Agreement has also been reached to begin the roll out of a single permit to both work and live in Ireland which will eventually allow Ireland to opt into the EU’s Single Permit Directive.

At the moment, applicants have to apply to the Department of Enterprise, Trade and Employment for a work permit, and then go to the Department of Justice to apply for a visa.

“By introducing a single permission, we can reduce the cost and complexity for both employers and applicants of having to separately obtain employment and residence permits,” said Minister for Justice Helen McEntee.

“This will ensure that we can respond effectively and quickly to meet the skills needs of the economy,” she added.

The Government said that by opting in to the EU Single Permit Directive, it will remove barriers to attracting key skills into Ireland in important sectors such as healthcare and construction and reduce the cost and complexity of the current system.

“Ireland’s ability to attract and retain skilled workers is increasingly important given the demographic challenges which face the whole of Europe with an aging population and sustained full employment in Ireland,” said Minister for Enterprise, Trade and Employment Peter Burke.

“I believe joining the Single Permit Directive and enabling spouses or partners of workers to also contribute to the economy will be key in ensuring that we can bring much needed skills and experience to the labour market across all sectors of the economy,” Mr Burke said.

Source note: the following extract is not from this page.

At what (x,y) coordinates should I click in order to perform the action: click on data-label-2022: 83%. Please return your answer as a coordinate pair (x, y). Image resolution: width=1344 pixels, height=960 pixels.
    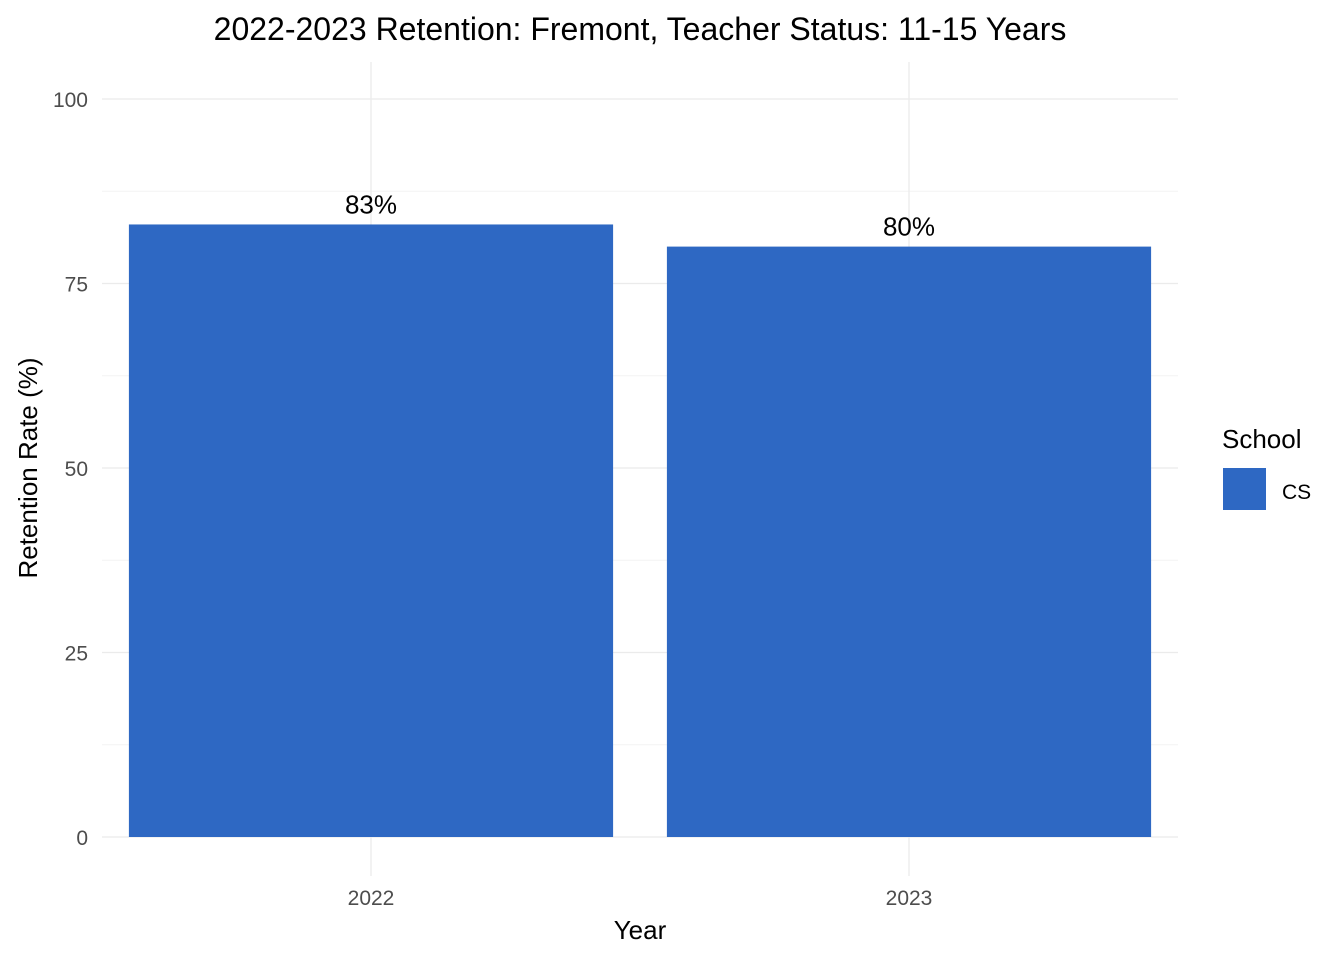
    Looking at the image, I should click on (371, 204).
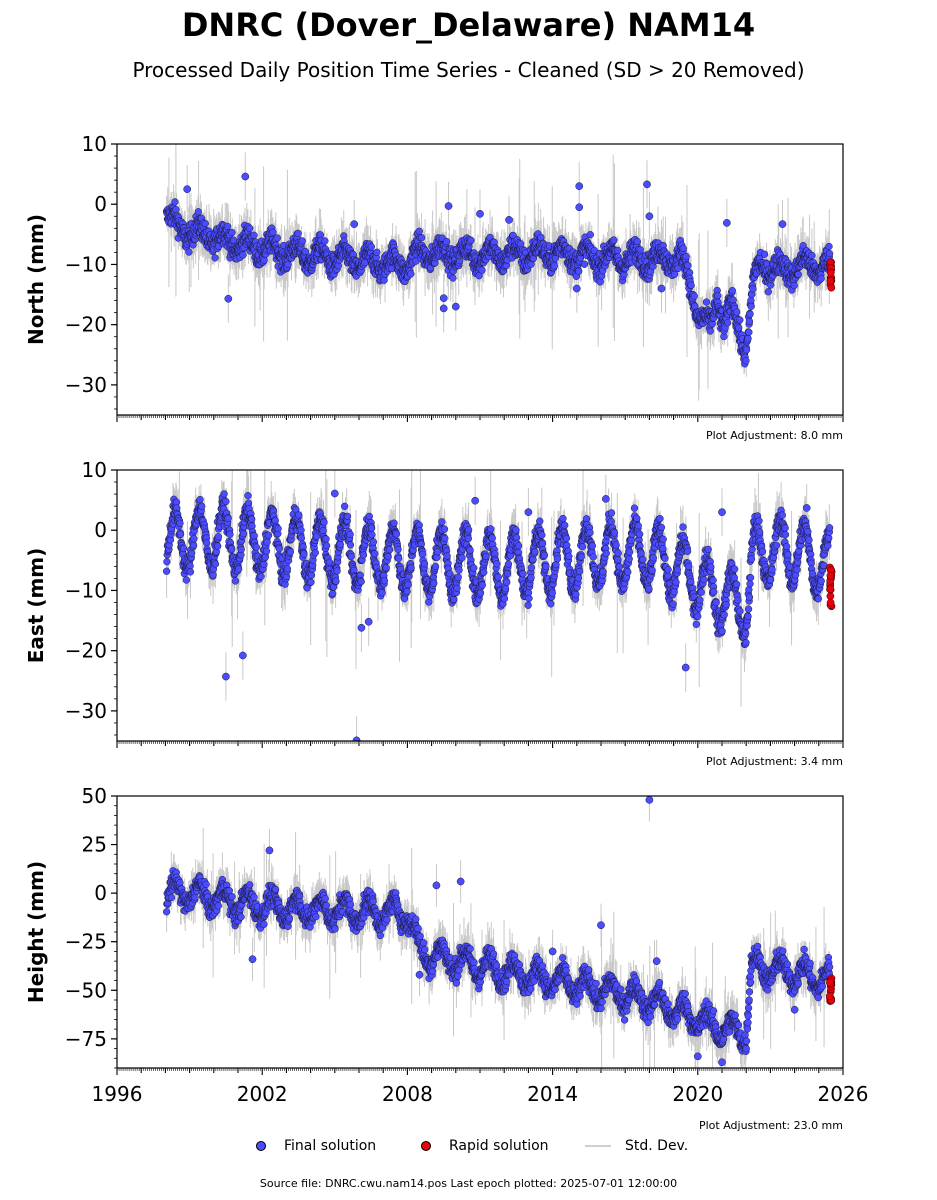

The Department of Justice said the wider issue of family reunification waiting periods and other matters is currently the subject of an ongoing review of the Non-EEA Family Reunification Policy.

Chambers Ireland’s Chief Executive, Ian Talbot said the Government’s commitment to rolling out a single permit system is a “very positive” move for businesses across the country that have been constrained by skills and labour shortages.

“In a survey carried out by Chambers Ireland last year, we found that almost nine out of ten businesses that responded were facing significant challenges recruiting essential employees with sufficient skills and qualifications,” he said.

“We are therefore supportive of the proposals to streamline the decision-making process, as delays within the dual permit and visa system were prohibitively impacting businesses.

“This move represents an important step to increasing our competitiveness and ensuring we stay agile in the global race for talent,” he added.